Evaluating drought risk dynamics: Comparison of a Climate-Informed Multi-time Scale Stochastic (CIMSS) framework to the AR(1) model

Abstract

Persistent drought across much of Australia, increasing water demand due to population growth, climate variability and the drying impacts of anthropogenically-induced climate change have placed increasing stress on our water supply systems. This paper represents an alternative approach to assessing water supply system security through the use of short-term drought risks and dynamic conditional simulation techniques. For the case study based on Hunter Valley hydrological data and reservoir conditions it was found that short-term drought risks were significantly higher compared to long-term drought risks, increasing non-linearly as the system becomes increasingly stressed. It is argued that this short-term drought risk approach is a useful strategic planning tool for water authorities and it represents an advance in thinking and provides a more realistic and informative estimation of drought risk than traditional long-term approaches.
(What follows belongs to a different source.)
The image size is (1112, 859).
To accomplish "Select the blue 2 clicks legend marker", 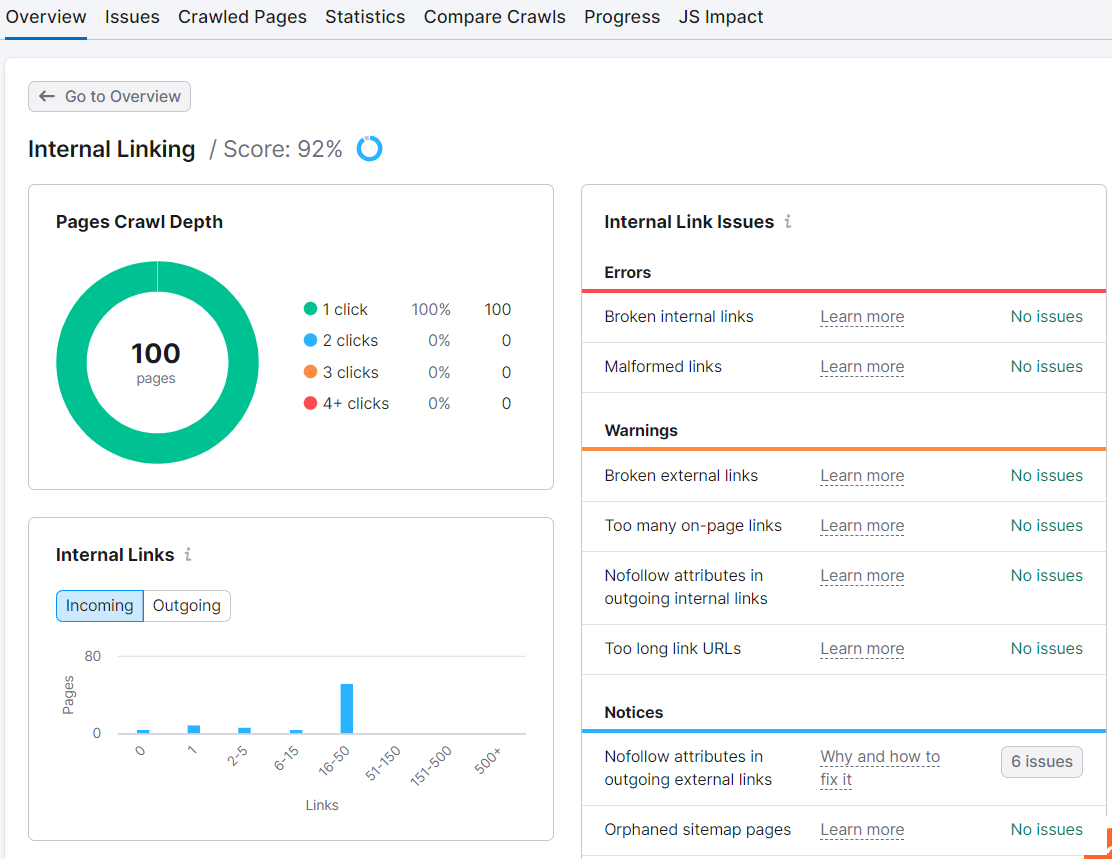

In comparing the climate-informed multi-time scale stochastic (CIMSS) framework to the widely-used AR(1) model, it was found that the CIMSS framework estimated short-term drought risks that were up to double that estimated by the AR(1) model, dependent on climate regime. However, the long-term risks showed insignificant differences between the models. This illustrates the value of using stochastic rainfall models that actively capture climate behaviour in addition to the hydrological record. These types of models can demonstrate the markedly climate-dependent nature of dynamic short-term drought risks. Hence, they can be considered more informative of water supply system risks than statistical techniques that rely merely on the hydrological record for their calibration.